# Ways to make snowblowing more enjoyable



## superedge88 (Nov 26, 2013)

I know that there are probably some things that you guys do that help to make snowblowing more enjoyable. For those of us that are outside for quite a while with the need to blow off a larger driveway there is definitely a need to make the time go by smoothly.
My contribution to this thread is that over the summer I moved my WIFI router into a position that is more central to my house which then covers my entire driveway with WIFI signal. Now I can listen to internet radio (I prefer Pandora radio) while I am blowing off the driveway.
I also invested in some sturdy over the ear headphones instead of using the earbuds. I figure that I can enjoy some tunes, and keep my ears warm at the same time!
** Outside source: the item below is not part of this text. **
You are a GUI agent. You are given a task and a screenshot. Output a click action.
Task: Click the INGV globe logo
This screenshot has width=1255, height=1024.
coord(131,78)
Any other ideas that you guys would like to share for making this season of snowblowing more enjoyable?


----------



## tinter (Apr 20, 2014)

We both have Honda 928's that is enjoyment enough for me , watching the neighbors drool with envy.


----------



## detdrbuzzard (Jan 20, 2012)

* " watching the neighbors drool with envy.  "*
*and struggle with a shovel *


----------



## Coby7 (Nov 6, 2014)

My enjoyment comes from helping out the Hondas 928 owners once I'm done opening mine.


----------



## micah68kj (Oct 8, 2011)

Ideally, what would make snowblowing more enjoyable for me would be to look out and see the neighbor had already done my sidewalk and driveway for me. But, it's usually the other way around. I usually do all the neighbor's walks for them.


----------



## CarlB (Jan 2, 2011)

I use a cheap MP3 player with ear buds and an old pair of shooting ear muffs over them. It works great, most of the time I listen to Led Zeppelin or Pink Floyd.


----------



## Sid (Jan 31, 2014)

I hate the winter, I hate the cold, but I love to blow snow.That's enjoyment enough. Just me and my old Sears Murray '66.
Sid


----------



## dbcooper (Oct 2, 2014)

The roar of the blower with nobody telling me what to do 
= peaceful.


----------



## Coby7 (Nov 6, 2014)

I can't hear my wife when I'm out blowing snow. A 2 hour job takes me 4.


----------



## UNDERTAKER (Dec 30, 2013)

the joy I get out of this is putting all the snow from the houses that I do. and putting that snow in the yard/drive way of the neighbor I can not stand.. which in turn requires him to have the plow truck from his work come bail him out.


----------



## Coby7 (Nov 6, 2014)

I don't hate my neighbour south of me but we have mostly prevaling north, north west winds and he always waits until I'm done clearing my driveway before clearing his. He's an understanding fellow and if he needs to leave at 8 he will call me at 6 and ask if I would open my driveway early first so he doesn't have to do his twice. His driveway is over 200 feet away from mine. But he knows I own a Yamaha, he only has an HS928. lol
He used to own a Craftsman 12/30 and thought he'd do one better on me when he got a good deal on a Honda. He still walks with his tail between his legs to this day. The neighbor across the street from him both a YS928 to make things even worse.


----------



## superedge88 (Nov 26, 2013)

Coby7 said:


> I don't hate my neighbour south of me but we have mostly prevaling north, north west winds and he always waits until I'm done clearing my driveway before clearing his. He's an understanding fellow and if he needs to leave at 8 he will call me at 6 and ask if I would open my driveway early first so he doesn't have to do his twice. His driveway is over 200 feet away from mine. But he knows I own a Yamaha, he only has an HS928. lol
> He used to own a Craftsman 12/30 and thought he'd do one better on me when he got a good deal on a Honda. He still walks with his tail between his legs to this day. The neighbor across the street from him both a YS928 to make things even worse.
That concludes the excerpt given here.